Iván Redondo parecía un genio de la política hasta que dejó de parecerlo, es decir, hasta que perdió el poder. Dicen que ahora Pedro Sánchez no puede ni verlo, pero ¿quién sabe si esto es verdad o no? Sencillamente porque de Sánchez –vista su trayectoria zigzagueante– puede esperarse una cosa y la contraria, y siempre, en algún momento, se acertará. Redondo es un hombre con atributos pero sin sustancia, que es como decir un amoral. O eso parece. Maquiavelo admiraba a ese tipo de políticos –los expertos se empeñan en señalar que el elogio del populismo empezó con él– y también nos lo creeríamos, si no fuera porque el sabio florentino era un hombre inmensamente culto y Redondo, un cortesano educado en Netflix (o en HBO, que para el caso tanto da). La cultura audiovisual no necesita de la sintaxis ni le preocupan sus carencias, de ahí que quiera suprimirla del currículum educativo. El pensamiento lógico incordia siempre al demagogo.

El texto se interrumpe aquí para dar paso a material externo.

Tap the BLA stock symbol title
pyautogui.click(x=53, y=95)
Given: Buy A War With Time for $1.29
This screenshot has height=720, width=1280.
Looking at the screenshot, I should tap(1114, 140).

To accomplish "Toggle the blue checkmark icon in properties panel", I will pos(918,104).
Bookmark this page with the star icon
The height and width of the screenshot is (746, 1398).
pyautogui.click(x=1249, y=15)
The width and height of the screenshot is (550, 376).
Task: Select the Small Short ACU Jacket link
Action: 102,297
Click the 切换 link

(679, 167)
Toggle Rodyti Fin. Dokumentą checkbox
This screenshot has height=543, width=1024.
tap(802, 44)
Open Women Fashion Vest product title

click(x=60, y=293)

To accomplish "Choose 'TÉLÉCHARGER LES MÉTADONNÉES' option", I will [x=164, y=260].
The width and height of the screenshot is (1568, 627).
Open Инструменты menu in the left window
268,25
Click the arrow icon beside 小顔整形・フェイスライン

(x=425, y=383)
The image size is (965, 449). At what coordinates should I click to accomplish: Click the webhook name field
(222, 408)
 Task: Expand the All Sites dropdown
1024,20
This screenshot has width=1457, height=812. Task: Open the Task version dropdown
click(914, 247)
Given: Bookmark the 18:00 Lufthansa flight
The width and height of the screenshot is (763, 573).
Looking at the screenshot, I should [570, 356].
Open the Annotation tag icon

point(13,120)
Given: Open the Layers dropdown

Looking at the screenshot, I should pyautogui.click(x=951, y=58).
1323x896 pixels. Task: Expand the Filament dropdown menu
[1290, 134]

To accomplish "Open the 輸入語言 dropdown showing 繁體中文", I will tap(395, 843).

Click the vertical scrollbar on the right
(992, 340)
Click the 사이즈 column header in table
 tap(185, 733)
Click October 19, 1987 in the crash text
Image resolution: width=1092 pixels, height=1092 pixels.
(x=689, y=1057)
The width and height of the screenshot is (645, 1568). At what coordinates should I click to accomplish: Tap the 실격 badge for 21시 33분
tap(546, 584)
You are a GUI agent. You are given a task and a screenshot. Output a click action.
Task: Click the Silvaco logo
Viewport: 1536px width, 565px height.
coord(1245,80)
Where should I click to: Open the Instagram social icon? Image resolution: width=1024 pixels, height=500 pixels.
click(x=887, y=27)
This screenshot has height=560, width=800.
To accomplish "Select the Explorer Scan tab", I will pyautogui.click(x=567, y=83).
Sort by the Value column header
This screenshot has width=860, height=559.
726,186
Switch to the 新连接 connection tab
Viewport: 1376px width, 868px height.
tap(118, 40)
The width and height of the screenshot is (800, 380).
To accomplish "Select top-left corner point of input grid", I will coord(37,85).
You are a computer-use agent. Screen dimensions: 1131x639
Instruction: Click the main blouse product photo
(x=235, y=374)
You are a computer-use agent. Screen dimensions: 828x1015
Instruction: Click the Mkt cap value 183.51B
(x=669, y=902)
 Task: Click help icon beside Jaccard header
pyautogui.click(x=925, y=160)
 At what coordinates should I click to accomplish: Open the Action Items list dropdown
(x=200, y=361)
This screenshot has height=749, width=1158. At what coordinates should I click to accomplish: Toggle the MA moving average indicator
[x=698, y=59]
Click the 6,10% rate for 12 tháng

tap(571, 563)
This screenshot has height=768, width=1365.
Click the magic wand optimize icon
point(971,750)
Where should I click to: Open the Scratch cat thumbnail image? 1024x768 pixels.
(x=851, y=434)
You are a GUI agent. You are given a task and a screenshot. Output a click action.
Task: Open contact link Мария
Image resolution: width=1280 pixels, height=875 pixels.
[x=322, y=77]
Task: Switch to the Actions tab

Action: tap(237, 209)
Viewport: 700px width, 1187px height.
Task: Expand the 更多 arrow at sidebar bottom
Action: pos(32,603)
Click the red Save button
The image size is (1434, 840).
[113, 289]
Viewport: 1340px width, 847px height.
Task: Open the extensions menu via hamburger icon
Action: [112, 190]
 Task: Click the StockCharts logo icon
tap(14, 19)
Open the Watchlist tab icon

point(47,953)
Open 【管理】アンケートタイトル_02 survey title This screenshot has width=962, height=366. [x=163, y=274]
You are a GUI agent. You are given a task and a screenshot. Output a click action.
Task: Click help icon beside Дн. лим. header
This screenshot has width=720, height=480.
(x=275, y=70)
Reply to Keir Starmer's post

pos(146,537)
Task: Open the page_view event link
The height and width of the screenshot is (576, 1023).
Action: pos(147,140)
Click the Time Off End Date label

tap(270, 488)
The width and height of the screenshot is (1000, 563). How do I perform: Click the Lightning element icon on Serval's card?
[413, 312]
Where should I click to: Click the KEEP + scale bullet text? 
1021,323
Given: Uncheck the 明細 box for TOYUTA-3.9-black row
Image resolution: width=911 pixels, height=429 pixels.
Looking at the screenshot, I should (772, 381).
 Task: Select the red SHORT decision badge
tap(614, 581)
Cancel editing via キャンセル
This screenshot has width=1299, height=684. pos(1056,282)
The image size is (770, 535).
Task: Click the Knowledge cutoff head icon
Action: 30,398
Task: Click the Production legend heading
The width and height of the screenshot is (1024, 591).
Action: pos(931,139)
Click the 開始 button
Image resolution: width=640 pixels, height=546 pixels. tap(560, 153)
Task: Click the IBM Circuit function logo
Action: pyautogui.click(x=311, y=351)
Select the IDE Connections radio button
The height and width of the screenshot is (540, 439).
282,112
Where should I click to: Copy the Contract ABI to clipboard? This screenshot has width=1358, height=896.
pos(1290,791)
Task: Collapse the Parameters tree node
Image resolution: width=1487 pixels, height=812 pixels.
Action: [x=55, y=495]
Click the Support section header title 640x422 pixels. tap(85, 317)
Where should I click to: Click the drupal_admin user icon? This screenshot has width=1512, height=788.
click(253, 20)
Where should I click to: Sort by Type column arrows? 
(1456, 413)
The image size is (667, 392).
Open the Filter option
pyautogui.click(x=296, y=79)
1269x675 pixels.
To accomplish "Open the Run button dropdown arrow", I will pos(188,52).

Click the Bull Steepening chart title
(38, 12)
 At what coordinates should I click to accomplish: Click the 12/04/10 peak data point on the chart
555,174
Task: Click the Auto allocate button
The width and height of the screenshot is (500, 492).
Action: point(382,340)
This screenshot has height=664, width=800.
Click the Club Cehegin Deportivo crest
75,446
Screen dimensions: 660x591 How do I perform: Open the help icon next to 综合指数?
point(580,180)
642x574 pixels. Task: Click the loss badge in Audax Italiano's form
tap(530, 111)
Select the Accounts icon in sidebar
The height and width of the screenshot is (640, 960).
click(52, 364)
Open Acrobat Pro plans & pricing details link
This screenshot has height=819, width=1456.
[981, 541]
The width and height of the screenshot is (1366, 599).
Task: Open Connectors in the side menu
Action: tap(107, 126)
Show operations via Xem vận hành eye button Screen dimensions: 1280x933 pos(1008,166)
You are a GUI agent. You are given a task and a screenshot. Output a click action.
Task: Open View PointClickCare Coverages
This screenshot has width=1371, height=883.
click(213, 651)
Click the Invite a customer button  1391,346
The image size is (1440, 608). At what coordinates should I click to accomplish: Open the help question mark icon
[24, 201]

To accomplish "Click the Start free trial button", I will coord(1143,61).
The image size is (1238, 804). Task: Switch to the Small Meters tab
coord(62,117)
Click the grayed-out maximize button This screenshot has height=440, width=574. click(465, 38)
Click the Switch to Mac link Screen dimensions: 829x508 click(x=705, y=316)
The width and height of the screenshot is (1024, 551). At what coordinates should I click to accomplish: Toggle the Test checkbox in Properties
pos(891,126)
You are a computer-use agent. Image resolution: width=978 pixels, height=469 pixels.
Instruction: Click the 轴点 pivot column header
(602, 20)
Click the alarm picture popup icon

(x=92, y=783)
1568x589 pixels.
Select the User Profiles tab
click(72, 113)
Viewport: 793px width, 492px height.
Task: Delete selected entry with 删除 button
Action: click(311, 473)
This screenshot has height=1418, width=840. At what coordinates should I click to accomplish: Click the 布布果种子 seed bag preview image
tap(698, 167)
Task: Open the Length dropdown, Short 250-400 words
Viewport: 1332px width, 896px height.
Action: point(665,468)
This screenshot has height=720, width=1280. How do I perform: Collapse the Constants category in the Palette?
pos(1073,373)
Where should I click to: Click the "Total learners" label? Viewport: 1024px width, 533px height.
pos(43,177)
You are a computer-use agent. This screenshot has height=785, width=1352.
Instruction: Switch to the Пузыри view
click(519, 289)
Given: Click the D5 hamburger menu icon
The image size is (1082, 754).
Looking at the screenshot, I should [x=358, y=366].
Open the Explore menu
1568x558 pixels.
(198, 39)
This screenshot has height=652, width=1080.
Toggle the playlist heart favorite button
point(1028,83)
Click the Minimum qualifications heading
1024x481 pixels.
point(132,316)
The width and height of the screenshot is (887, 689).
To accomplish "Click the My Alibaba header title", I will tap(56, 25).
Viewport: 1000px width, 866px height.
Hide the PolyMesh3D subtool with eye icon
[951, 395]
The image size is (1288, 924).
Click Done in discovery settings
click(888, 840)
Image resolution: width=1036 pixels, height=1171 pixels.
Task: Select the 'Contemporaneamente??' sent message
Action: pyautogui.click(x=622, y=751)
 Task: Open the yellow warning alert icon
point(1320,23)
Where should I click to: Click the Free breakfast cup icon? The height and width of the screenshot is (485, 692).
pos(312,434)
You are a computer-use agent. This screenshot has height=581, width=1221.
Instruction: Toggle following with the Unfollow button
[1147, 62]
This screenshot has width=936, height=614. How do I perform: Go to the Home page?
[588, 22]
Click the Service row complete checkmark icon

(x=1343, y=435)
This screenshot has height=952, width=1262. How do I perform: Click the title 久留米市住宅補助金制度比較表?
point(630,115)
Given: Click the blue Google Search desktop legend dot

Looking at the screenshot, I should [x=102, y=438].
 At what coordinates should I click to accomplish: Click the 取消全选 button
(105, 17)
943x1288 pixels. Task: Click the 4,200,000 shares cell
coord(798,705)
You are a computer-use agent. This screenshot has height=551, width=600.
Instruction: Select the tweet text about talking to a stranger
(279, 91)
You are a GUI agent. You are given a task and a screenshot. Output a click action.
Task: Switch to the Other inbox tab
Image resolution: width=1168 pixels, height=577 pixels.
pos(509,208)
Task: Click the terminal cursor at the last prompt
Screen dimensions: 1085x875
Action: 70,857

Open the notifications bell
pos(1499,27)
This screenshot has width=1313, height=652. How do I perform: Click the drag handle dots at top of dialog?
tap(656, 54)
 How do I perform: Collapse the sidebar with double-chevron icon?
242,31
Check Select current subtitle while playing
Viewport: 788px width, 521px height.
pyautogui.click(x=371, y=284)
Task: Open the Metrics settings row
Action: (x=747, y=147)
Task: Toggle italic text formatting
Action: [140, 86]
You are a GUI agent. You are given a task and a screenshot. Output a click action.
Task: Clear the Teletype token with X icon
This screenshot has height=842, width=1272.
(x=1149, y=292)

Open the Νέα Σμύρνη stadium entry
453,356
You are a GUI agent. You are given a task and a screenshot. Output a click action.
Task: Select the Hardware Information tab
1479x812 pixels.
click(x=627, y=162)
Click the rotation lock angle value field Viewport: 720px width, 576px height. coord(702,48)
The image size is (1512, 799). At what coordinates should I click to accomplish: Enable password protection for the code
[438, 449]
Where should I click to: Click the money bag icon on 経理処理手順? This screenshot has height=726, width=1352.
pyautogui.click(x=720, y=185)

Redondo parecía un genio mientras la oposición temía sus ocurrencias. Su fama de Rasputín se confeccionaba con los saltos al vacío del presidente y la peculiar baraka que durante años le ha acompañado. Por supuesto, a favor de Sánchez y de Redondo ha jugado no sólo una coyuntura política explosiva –pensemos en los años del procés, que tanto enfrentamiento han creado en la vida pública española–, sino también la degradación de nuestra clase dirigente –y no sólo dirigente– a niveles insospechables hace dos o tres décadas, cuando España miraba hacia Europa y el lenguaje guerrillero de baja estofa se reservaba para unos pocos matones barriobajeros. Si entonces vivíamos engañados es una cuestión que deberíamos contrastar con la evidencia de lo que nos ha llegado después –poco importa si miramos a la derecha o a la izquierda del arco parlamentario–. Por si hay alguna duda, Europa ya se ha encargado de recordarnos que seremos de los últimos en volver al PIB previo a la pandemia y que, si queremos recibir los Fondos de Recuperación, tendremos que recortar las pensiones de la generación Baby Boom, la que nació entre los años sesenta y setenta del pasado siglo. Esto sucede en un país empobrecido, que ha hecho de la captura de rentas su pecado más habitual y, por tanto, más pernicioso.

A Redondo lo veremos en televisión –o leeremos sobre él–, como a Pablo Iglesias, con quien comparte una similar désinvolture. Son animales de nuestro tiempo –de nuestra sociedad del espectáculo–, a los que ya nos hemos acostum-brado. La intensidad ha sustituido a cualquier otra forma de debate racional y así vamos enlazando un pico de estrés con otro. La sobredosis de adrenalina requerirá tratamiento antiinflamatorio en algún momento. O no. Porque, una vez superados ciertos límites, se puede seguir cayendo sin freno hasta completar varios ciclos. Sin leyes ni límites, los pueblos se hunden en sus propias espirales de miedo, enfrentados a sus demonios. Como cualquier aventurero, Redondo actuaba convencido de que la fortuna sonríe al audaz. Pero esto ocurre sólo a veces. Porque, en la mayoría de ocasiones, quien no se sujeta a los límites lo único que hace es abrir una nefasta caja de Pandora que luego no sabrá cómo cerrar. Y, tal vez, ni le importe.